Being involved in a car accident is typically an emotional and financial challenge, and this is magnified if you are at fault. Depending on the damage done in the crash and the policies in your state, you may be facing points lost from your license, license suspension, or other penalties. Here are five tips to keep in mind when you are in a car accident that you caused.
Call the Authorities
The first thing you should do when involved in a car accident is to call the local authorities. Whether the damage is visibly non-existent or catastrophic, the authorities should file a report. If there is no damage, that report may sit in an electronic file somewhere. But if either car suffers damages, the police report will serve as a point of reconstruction for the insurance company.
When the offending driver in a car accident, you will want to contact your insurance company. They will take down the required information, including the time and place of the incident, the other driver’s information, and data included on the police report. Should a claim be filed by the other party, your insurance company will be one step ahead because they will have all of the information on hand. This protects you from an insurance standpoint and is an essential step. Even if you are at fault, however, never publicly admit guilt. You could hurt your chances of minimizing the impacts of the accident.
Repair Your Car
Hopefully you have insurance before your car accident. If you don’t, you’ll be solely responsible for paying for your car repairs and those of the other driver. If the other driver was hurt, you may even have to pay their medical bills, and potentially be subjected to a law suit. If your insurance status was updated, you will only have to pay your deductible, and the rest will be covered by your insurer. You will likely see your insurance premium rise if you were found to be at fault, unless you purchased accident forgiveness coverage beforehand.
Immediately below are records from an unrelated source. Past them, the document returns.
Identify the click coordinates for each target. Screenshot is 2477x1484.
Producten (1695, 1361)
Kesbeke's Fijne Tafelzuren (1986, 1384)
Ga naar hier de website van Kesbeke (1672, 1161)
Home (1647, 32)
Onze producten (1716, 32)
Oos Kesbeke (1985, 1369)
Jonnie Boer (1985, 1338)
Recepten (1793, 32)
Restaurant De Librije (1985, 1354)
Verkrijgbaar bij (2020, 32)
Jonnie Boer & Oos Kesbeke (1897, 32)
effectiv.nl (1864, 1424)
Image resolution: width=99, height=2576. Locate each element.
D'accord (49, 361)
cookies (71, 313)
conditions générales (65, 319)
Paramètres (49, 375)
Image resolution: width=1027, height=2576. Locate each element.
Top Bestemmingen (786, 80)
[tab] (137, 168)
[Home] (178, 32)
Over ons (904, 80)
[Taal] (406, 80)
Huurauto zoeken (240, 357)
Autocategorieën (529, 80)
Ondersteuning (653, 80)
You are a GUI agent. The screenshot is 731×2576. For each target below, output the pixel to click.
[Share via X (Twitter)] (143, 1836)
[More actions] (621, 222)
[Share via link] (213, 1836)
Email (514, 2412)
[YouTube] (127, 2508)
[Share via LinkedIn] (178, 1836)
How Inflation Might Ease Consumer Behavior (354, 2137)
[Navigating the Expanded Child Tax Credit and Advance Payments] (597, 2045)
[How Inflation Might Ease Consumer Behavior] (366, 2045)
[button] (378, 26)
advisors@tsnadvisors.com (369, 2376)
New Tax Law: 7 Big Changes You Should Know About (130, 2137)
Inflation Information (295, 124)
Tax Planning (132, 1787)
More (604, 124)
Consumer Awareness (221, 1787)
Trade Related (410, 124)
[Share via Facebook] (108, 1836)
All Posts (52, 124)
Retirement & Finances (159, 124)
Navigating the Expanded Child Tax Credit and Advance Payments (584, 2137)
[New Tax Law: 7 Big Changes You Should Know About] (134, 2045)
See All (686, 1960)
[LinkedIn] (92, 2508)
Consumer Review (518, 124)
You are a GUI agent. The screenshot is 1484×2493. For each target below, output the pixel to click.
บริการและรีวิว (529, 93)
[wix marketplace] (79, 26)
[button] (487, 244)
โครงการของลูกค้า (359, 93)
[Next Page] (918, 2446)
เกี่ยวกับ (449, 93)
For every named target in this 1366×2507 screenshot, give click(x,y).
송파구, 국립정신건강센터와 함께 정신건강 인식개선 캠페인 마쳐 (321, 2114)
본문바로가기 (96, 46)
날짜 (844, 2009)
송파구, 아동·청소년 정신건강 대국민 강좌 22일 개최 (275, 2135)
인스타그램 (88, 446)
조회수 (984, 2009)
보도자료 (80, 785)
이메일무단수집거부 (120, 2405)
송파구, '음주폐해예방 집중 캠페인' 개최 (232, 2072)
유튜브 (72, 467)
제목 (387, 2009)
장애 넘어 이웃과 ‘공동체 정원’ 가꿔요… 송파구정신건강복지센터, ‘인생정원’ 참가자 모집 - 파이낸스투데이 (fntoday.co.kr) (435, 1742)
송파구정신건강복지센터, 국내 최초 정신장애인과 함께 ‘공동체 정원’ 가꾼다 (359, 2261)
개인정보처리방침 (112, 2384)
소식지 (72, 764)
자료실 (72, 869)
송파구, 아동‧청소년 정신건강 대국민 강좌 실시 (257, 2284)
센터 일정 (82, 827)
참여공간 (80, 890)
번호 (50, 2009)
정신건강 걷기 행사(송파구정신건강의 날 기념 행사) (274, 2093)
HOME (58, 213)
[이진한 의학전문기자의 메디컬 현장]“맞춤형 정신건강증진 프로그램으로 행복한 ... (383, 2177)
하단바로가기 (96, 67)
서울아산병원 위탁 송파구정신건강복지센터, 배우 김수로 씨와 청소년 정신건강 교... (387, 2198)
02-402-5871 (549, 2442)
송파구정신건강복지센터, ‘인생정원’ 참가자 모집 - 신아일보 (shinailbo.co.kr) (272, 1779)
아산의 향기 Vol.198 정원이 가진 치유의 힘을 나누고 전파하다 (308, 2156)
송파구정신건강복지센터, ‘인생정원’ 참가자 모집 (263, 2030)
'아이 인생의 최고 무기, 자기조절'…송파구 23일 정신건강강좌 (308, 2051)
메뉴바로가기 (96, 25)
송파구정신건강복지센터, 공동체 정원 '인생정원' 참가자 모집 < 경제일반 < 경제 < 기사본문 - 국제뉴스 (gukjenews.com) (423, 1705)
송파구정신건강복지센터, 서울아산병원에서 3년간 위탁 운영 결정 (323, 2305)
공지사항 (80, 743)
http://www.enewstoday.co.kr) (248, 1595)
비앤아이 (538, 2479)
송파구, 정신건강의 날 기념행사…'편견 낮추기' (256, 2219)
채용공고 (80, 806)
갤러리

Depending on the gravity of the accident, you may benefit from getting checked out – both your physical body and your car. In rare cases, you may feel certain that no damage was done to either, but in cases where you just aren’t sure, it is always better to have everything checked out. Damage may be hidden in the undercarriage of the car (or the internal workings of your physical person). Any damages that need to be repaired will have to go through your insurance company, and in the case of a vehicle that is totaled, you will likely want to address that as quickly as possible.
In the event that an accident goes the way of the courtroom, you may be appointed a lawyer on behalf of your insurance company. If not, you may want to cover yourself as well. Court proceedings can be difficult and complicated, so having an organization like The Defence Lawyer on your side is never a bad idea.
Being the offending driver in an accident is difficult, but with these five tips, you can protect yourself and process the accident quickly and satisfactorily.